Было уже близко: оставалось пройти болото, затем — ручей, потом небольшой лесок; и за ним — это чистое место с пригорком посредине. И тут страх достиг наивысшей силы. И хотя так бывало всегда, и он готовился к этому, тело каждый раз сжималось и становилось горячим, и по нему проходила дрожь. Шаг замедлялся... В эту минуту всегда появлялся Он.

Он сидел на камне, спиной к дороге. Лицо светилось, он горбился, руки тихо лежали на коленях, в правой была трубка. Эту трубку курил дед Германа, отец, затем и сам он. У него она и погасла тридцать лет назад, с нею, говорят, и похоронили. Теперь он сидел на камне и был задумчив и спокоен.

— А, Антон... Опять идешь... Зря, она не простит.

— А ты?

— Невозможно, ты же понимаешь. Или не понял еще? Предательство невозможно простить, как невозможно, скажем, через игольное ушко пролезть. Ну хорошо, я тебе скажу: прощаю. Так ты что, и успокоишься сразу?.. Да мне-то и прощать нечего: я тебя знал, видел, поэтому так тогда и сказал Скайдритэ. Ты ведь против себя не пошел, не случайно так поступил, а логически, согласно со своей натурой. Если бы не меня, Антон, ты бы другого предал. Это жило в тебе, копилось. И конечно, когда-нибудь должно было случиться.

— Я не был врагом...

— А что такое, по-твоему, враг? Дело-то планировалось, помнишь, как? Один за всех, все за одного. А ты — только за себя. Ты боялся ответственности. Жадничал. Вот и суди теперь...

— Я потом всю жизнь честно работал...

— Отрабатывал... Но она все равно не простит.
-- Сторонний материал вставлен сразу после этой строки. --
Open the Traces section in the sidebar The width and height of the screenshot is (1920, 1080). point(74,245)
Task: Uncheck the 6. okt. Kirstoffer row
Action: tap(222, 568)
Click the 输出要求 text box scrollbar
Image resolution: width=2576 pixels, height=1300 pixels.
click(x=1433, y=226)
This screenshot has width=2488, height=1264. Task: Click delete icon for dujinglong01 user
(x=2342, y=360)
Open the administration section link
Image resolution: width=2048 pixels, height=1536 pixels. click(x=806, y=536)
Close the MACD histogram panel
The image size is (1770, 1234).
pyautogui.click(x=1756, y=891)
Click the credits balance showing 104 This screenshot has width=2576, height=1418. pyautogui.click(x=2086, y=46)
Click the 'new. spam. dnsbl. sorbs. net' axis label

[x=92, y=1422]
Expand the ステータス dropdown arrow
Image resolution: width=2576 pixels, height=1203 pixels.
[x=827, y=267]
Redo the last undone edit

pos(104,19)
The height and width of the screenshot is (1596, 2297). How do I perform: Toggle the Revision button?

— Один ведь раз, один-единственный...

— Этого вполне достаточно. Ведь не дает тебе этот «раз» спать?

— Не дает...

— Ну вот. Слушай! — сидящий выпрямился. — Помнишь, когда вы пришли? Я тогда тихо себя вел, помнишь? Они — нагло так, а я — тихо. Знаешь почему? Думаешь — струсил? Нет. Вот слушай; я видел, что они так и ждут, чтобы я где-то сплоховал, сорвался, и тогда бы они набросились. Растерзали бы на глазах у семьи, пьяные скоты. Так и вызывали, так и подзуживали. Помнишь, как они улыбались? Вот-вот сорвутся с цепи. А я не мог позволить, чтобы жена, и дети, и Скайдритэ видели меня... как бы это сказать... поверженным, что ли. Понимаешь ли ты? Окровавленный, избитый, немощный — на полу... Нет! Все стерплю, думаю, здесь, на глазах у своих, все стерплю. А уж там, за дверьми... Там уж я им устрою. И устроил, как ты знаешь. А тут, думаю, нельзя. Моя младшая — она совсем маленькая ведь была, не помнит ничего — спала как раз. Надо было порядочно. Мы всегда порядочно жили... Ты при случае так и скажи дочерям или внукам там. А скорее всего, Скайдритэ уже давно все рассказала. Она ведь меня без слов понимала.

— Я тоже понимал...

— Ты после, может, и понял. Да поздно было... Ну — иди.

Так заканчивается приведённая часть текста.